Memahami Revolusi Global Gen Z

1 day ago 2

AKHIR Agustus dan awal September 2025 tercatat sebagai titik balik sejarah politik Indonesia. Pada hari-hari itu, ribuan anak muda dari generasi Z mengepung kompleks DPR/MPR di Jakarta, menyalakan api baru dalam demokrasi yang kerap mandek oleh kompromi elite.

Tuntutan mereka terang dan tak bisa ditawar: “17 plus 8.” Angka itu adalah simbol agenda besar perubahan, terdiri dari 17 tuntutan jangka pendek dan 8 tuntutan jangka panjang yang lahir dari kegelisahan generasi yang tumbuh dalam pusaran krisis iklim, ketidakadilan sosial, dan stagnasi politik.

Mereka menolak revisi Undang-Undang yang dianggap melanggengkan oligarki, menuntut transparansi anggaran, etika penyelenggara negara, reformasi pendidikan berbasis teknologi, jaminan kerja layak, serta perlindungan hak digital.

Di antara poster-poster yang mereka usung, terlihat kalimat getir: “Jika kami hanya dianggap statistik, maka kami akan mengubah statistik itu menjadi sejarah.”

Aksi itu pecah tidak hanya di Jakarta, tetapi juga merembet ke Bandung, Surabaya, Yogyakarta, Makassar dan kota-kota lain.

Baca juga: Gen Z Menantang Politik Usang

Bagi Gen Z Indonesia, media sosial adalah senjata. Twitter, TikTok, dan Instagram bukan sekadar ruang ekspresi, melainkan medan perang wacana.

Setiap tagar yang mereka ciptakan menjelma arus deras, memaksa media arus utama dan elite politik menoleh.

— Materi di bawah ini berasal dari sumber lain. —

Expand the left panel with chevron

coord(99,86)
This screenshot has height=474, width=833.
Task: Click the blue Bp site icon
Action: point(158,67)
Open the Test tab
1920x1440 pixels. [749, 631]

Bukti bahwa generasi ini tak lagi mau menunggu giliran di panggung sejarah.

Nepal: Api yang membakar kekuasaan

Hanya beberapa hari setelah Jakarta bergolak, Nepal menyusul. Pada 8 September 2025, ribuan mahasiswa dan pemuda memenuhi jalanan Kathmandu.

Mereka menolak korupsi struktural yang melumpuhkan pembangunan, menuntut demokrasi yang benar-benar melayani rakyat, bukan klan politik yang berkuasa.

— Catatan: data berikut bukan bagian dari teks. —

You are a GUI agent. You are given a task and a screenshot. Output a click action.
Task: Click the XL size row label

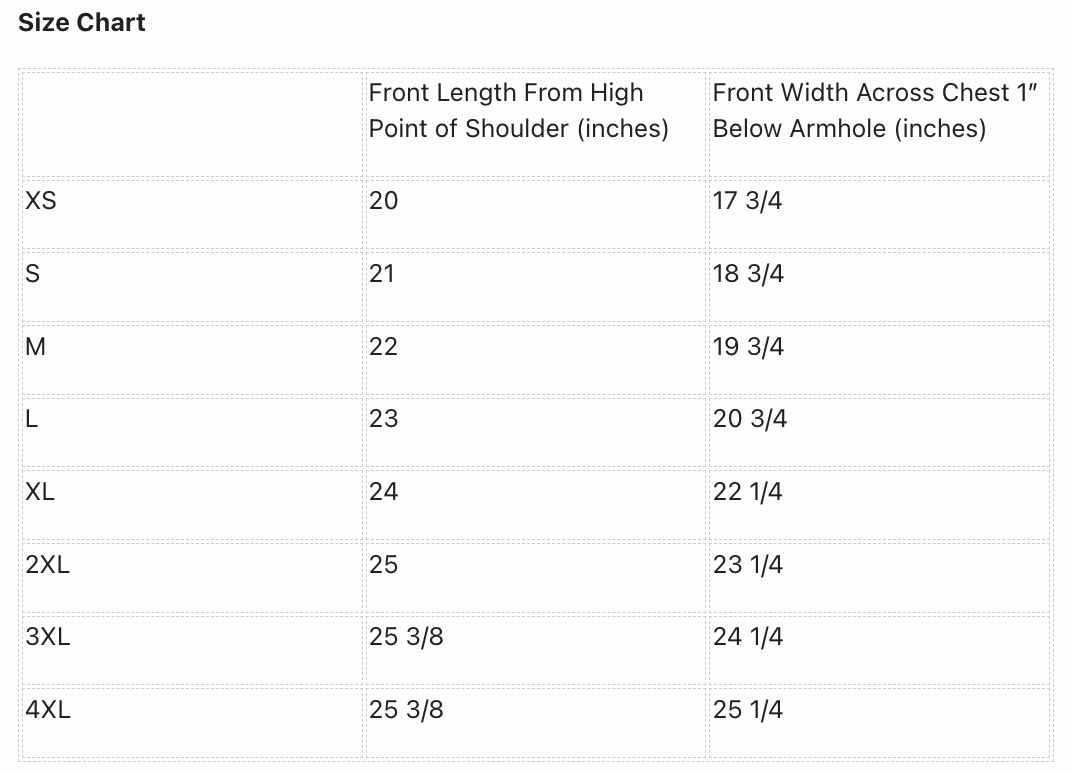[41, 492]
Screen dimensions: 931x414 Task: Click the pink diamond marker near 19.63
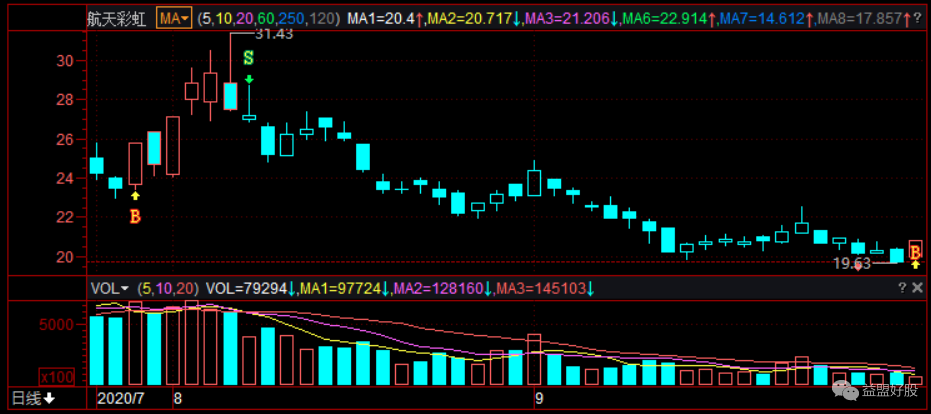857,265
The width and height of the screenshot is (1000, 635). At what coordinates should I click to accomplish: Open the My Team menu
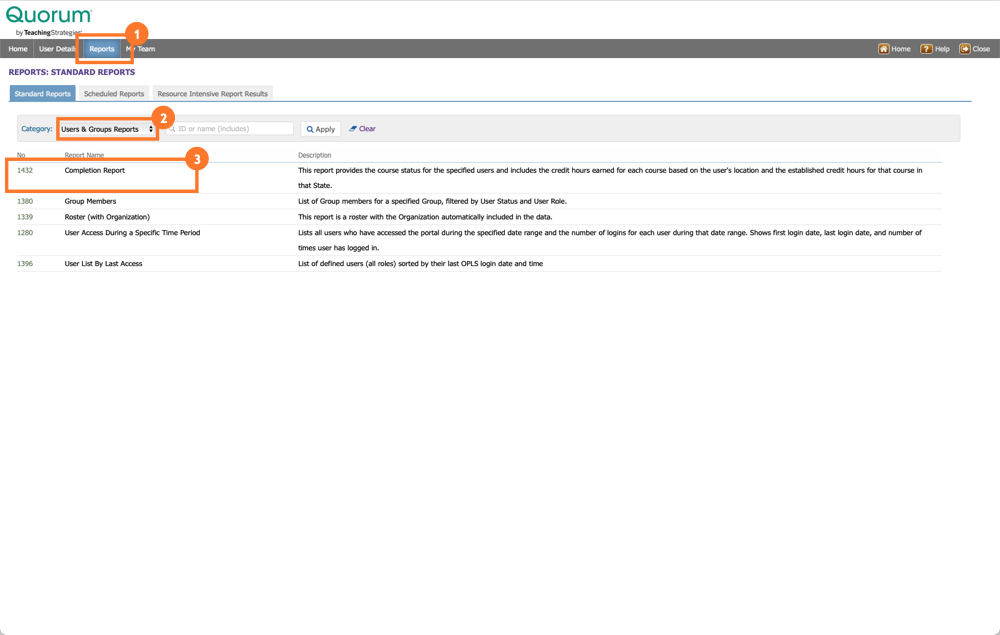140,48
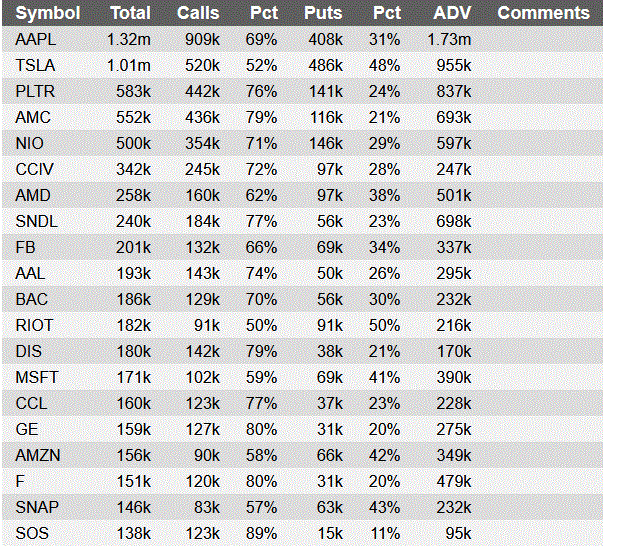The width and height of the screenshot is (641, 554).
Task: Click the ADV column header
Action: point(453,13)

Gelombang protes Gen Z Nepal mencapai puncak dramatis pada 9 September, ketika Perdana Menteri dan Presiden secara bergantian mengumumkan pengunduran diri.

Bagi sebuah republik yang rapuh dan kerap dihantui intrik elite, ini adalah gempa politik yang belum pernah terjadi.

Namun tragedi mempertebal dramanya. Malam setelah pengunduran diri itu, rumah pribadi Perdana Menteri terbakar. Istrinya ditemukan terluka bakar secara kritis, menyulut spekulasi tentang sabotase dan konspirasi.

Bagi anak-anak muda Nepal, darah dan api menjadi simbol betapa perjuangan mereka menagih harga mahal. Mereka mengibarkan bendera nasional di tengah abu puing, bersumpah melanjutkan revolusi.

Aksi di Nepal memperlihatkan bahwa Gen Z tidak hanya menuntut kursi kekuasaan kosong, tetapi juga ingin membongkar sistem politik yang mereka nilai korup.

Dalam hitungan jam, solidaritas digital menghubungkan Jakarta dan Kathmandu. Tagar #NepalProtests dan #GenZRevolt bersisian dengan #ReformasiTotalIndonesia, menandai persekutuan lintas batas yang tak pernah bisa dibayangkan pada abad lalu.